PROBLEM REQUIREMENTS: Look over the lines below. Report each one that includes the string "will".

RECORDED INFORMATION:
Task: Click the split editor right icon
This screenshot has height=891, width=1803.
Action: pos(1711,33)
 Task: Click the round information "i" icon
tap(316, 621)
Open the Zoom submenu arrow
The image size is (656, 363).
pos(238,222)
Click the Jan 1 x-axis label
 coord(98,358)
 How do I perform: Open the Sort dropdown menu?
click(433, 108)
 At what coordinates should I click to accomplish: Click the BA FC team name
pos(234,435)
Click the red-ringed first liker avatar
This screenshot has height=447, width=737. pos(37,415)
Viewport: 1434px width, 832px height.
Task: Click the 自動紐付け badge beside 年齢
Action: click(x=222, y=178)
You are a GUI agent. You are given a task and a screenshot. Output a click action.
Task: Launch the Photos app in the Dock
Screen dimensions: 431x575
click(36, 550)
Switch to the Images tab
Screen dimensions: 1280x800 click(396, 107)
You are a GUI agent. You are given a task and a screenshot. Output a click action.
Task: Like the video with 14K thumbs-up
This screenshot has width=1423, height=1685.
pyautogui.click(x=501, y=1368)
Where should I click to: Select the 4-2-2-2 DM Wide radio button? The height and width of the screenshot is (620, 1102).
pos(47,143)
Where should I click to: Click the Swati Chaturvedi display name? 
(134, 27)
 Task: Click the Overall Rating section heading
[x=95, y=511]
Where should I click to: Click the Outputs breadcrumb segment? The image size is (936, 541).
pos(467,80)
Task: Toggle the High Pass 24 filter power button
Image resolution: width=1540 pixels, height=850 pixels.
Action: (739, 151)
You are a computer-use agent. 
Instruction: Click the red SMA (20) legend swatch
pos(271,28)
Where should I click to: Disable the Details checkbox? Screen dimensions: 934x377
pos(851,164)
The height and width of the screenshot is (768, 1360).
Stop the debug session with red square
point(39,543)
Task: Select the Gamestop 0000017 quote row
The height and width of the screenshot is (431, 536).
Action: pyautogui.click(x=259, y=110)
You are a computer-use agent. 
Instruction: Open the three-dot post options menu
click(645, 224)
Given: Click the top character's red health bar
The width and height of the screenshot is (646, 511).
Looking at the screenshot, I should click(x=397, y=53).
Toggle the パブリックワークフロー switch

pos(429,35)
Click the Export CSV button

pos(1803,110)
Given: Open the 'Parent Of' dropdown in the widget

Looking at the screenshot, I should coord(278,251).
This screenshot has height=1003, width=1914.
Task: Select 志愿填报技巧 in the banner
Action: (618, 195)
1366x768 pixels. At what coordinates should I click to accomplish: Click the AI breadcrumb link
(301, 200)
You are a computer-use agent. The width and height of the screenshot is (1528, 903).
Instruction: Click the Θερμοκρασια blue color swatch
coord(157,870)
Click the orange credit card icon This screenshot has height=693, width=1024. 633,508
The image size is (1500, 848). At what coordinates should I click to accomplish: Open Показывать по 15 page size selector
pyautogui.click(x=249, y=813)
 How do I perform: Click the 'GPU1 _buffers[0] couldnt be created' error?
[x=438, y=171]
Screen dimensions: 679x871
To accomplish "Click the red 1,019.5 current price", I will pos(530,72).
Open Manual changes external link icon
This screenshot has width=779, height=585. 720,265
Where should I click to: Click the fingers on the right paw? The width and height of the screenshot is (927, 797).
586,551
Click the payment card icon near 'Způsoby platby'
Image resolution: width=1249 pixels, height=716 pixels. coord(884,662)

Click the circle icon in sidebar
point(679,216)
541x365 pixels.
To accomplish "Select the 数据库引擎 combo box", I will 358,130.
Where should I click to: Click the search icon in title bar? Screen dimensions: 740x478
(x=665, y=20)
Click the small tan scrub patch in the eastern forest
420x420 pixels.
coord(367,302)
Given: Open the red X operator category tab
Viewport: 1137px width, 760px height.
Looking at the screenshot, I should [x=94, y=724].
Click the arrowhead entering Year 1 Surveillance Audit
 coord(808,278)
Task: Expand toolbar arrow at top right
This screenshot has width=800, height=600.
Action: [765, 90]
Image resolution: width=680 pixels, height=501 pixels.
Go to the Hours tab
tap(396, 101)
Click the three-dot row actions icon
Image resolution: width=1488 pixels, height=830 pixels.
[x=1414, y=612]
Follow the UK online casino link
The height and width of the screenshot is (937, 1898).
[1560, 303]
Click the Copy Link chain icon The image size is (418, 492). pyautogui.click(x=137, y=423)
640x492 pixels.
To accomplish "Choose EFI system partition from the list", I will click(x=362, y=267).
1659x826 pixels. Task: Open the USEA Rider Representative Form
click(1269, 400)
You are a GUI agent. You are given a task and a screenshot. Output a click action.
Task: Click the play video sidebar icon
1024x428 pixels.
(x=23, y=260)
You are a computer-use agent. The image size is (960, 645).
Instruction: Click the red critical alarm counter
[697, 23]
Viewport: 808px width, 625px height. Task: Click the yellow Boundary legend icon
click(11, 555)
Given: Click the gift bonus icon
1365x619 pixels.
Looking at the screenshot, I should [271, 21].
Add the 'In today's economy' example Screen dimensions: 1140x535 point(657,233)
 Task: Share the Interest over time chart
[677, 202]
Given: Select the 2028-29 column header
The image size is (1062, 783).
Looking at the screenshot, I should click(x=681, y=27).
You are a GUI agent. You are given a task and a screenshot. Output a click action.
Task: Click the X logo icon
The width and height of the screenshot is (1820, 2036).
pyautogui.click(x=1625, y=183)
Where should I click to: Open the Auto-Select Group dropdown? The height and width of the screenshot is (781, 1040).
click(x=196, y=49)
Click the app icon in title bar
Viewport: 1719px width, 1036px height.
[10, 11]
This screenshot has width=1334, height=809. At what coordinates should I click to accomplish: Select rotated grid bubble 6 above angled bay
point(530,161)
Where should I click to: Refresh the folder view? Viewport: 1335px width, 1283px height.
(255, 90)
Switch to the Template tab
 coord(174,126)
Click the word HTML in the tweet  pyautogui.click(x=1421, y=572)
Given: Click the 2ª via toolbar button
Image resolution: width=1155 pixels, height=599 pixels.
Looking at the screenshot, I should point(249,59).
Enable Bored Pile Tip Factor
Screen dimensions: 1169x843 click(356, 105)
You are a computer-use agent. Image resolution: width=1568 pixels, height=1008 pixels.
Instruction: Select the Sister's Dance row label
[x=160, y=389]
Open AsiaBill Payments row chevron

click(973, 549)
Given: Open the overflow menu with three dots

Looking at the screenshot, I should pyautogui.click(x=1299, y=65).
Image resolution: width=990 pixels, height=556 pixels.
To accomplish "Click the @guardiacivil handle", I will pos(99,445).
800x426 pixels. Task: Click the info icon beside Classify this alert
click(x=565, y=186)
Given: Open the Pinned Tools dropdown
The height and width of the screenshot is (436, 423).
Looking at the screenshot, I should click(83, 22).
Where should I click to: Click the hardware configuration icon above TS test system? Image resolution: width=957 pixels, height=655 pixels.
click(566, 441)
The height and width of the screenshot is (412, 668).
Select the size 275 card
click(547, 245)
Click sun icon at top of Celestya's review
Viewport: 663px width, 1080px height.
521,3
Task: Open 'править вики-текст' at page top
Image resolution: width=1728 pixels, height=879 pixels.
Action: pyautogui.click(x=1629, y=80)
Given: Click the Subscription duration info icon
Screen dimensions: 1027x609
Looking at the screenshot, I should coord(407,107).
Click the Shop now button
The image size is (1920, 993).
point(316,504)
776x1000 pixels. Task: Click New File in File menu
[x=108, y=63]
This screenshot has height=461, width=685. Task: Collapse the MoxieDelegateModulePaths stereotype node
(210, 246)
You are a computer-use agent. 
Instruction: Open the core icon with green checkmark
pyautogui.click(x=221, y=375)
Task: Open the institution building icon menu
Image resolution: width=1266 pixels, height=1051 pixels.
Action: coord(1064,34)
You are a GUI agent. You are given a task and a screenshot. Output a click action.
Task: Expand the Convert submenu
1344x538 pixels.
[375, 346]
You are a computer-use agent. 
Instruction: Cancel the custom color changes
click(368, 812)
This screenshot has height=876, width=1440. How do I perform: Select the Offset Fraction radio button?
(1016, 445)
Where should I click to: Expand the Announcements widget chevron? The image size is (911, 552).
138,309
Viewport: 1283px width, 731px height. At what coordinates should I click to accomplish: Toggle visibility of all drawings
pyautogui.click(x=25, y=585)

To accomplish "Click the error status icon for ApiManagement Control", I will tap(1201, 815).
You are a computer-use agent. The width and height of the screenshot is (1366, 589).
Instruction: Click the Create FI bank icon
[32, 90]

TASK RESULT:
To accomplish "Click the red 1,019.5 current price", I will pos(530,72).
To accomplish "Select the 数据库引擎 combo box", I will 358,130.
To accomplish "Choose EFI system partition from the list", I will click(x=362, y=267).
To accomplish "Click the @guardiacivil handle", I will pos(99,445).
To accomplish "Click the error status icon for ApiManagement Control", I will tap(1201, 815).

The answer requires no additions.